La fe, así como la vida, está plagada de fantasmas. En realidad, tal vez no la fe en sí, sino la religión que creamos a su alrededor ¿Por qué? Porque son las formas religiosas las que muchas veces se nos presentan como espectros (reales y falsos al mismo tiempo) que nos impiden adentrarnos a esa realidad misteriosa pero plagada de hermosas posibilidades, tal como es la vida misma, como es la persona de lo divino y, por sobre todo, la propia fe.
¿Entonces por qué hablo de los fantasmas de la fe? Para que veamos que la situación tal vez es un poco más grave de lo que a veces pensamos. Reiteradamente echamos la culpa a las estructuras religiosas por las limitaciones de nuestras maneras de vivir. Pero ello es sólo una parte del problema. Lo que está de fondo, al fin y al cabo, es que muchas veces somos nosotros y nosotras los que no nos atrevemos a vivir con fe; o mejor dicho, a vivir la vida en su plenitud, lo que significa vivir en fe, o sea, en la paradoja de caminar en una convicción que no tiene un fundamento único, reconocible, sino que es misterioso y desconocido.
Aunque sí: la situación se complejiza aún más al adentrarnos al mundo de la religión. ¡Cuántas estructuras fantasmáticas! Que Dios quiere que seamos de esta manera y no de otra; que mejor actuar así para que el otro/a piense que soy bueno; que mejor no hacer esto o aquello porque Dios me va a odiar y con ello mis hermanos y hermanas; que si actúo de esta manera, seguro los demás me van a admirar. Sí, esto pasa en todos lados, lo sé. Pero, como siempre digo, en una comunidad religiosa las cosas se complican un poco más cuando el temor por ese misterio que nos lleva a dejarnos invadir por miles de fantasmas, asume el nombre de “Dios”. Por ende, el miedo a los fantasmas no es más que el miedo a Dios mismo.
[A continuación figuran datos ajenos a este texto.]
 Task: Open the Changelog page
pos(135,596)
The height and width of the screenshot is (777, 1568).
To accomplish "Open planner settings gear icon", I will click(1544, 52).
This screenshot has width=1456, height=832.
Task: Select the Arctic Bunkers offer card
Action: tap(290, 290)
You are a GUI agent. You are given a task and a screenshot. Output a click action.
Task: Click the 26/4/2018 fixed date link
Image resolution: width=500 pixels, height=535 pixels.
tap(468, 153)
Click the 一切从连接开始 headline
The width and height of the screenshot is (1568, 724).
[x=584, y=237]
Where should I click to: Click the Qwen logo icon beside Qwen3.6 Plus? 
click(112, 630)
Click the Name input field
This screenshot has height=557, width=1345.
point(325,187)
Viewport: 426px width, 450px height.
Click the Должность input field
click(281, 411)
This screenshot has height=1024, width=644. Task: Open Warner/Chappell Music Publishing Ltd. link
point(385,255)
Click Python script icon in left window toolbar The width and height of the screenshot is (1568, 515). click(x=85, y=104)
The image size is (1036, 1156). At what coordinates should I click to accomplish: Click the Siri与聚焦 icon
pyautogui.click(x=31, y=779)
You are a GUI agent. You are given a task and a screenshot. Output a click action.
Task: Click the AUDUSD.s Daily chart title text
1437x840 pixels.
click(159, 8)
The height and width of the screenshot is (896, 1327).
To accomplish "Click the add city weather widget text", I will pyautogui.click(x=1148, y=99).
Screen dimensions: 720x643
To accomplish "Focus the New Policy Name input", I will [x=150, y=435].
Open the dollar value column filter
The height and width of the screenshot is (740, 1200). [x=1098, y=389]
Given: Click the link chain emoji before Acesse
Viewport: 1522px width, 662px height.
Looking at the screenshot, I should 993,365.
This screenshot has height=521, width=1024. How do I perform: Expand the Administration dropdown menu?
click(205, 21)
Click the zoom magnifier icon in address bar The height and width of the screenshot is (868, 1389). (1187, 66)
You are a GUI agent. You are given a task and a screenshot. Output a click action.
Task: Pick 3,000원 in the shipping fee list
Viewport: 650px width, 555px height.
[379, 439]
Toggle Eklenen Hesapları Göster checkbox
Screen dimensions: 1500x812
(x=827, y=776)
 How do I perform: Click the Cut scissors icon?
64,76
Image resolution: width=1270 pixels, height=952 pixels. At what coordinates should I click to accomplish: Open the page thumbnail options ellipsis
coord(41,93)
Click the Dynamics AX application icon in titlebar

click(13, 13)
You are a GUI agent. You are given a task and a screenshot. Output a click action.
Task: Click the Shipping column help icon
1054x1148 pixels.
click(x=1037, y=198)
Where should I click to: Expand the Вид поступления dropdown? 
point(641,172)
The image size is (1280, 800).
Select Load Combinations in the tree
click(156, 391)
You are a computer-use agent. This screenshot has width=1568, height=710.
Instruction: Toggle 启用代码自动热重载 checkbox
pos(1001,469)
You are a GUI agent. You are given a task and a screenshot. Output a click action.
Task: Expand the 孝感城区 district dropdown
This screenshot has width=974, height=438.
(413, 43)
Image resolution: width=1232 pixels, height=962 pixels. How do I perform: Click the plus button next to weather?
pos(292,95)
¿Y qué implica tener miedo de Dios? Temer, precisamente, a la riqueza de la vida, como aquella instancia plagada de misterio, y por ello llena de vivencias hermosas que podrían presentarse en el camino. Si creemos que Dios es misterio, entonces la vida también lo es. Pero este misterio nunca es abstracto. Por el contrario, así como lo Real, éste va abriendo brechas en nuestro sendero para poder siempre ver “más allá” de los lugares donde nos encontramos. Lamentablemente, el miedo nos lleva a preferir las fronteras demarcadas por los fantasmas antes que abrirnos al misterio de la vida que lo divino pone delante de nosotros/as.
Por ello, es mejor cambiar el miedo por la aventura de la expectativa. Aprendamos a vivir sin temor (auque ello ya despierte resistencia). Seguro que los fantasmas siempre estarán, diciéndonos que nos quedemos donde estamos ya que allí nos encontraremos “seguros/as”. Pero así nos perdemos mucho, ¡demasiado! Aprendamos a reírnos de nuestros fantasmas: de las moralinas, las costumbres, los lugares, los esquemas que nos atraviesan y que nos impiden ir más allá. Tal vez dialoguemos con ellos, veamos de dónde vienen, qué es lo que intentan esconder. Porque de ello tenemos que estar seguros: detrás de esos espectros existen caminos interminables que nos pueden adentrar en un precioso sendero.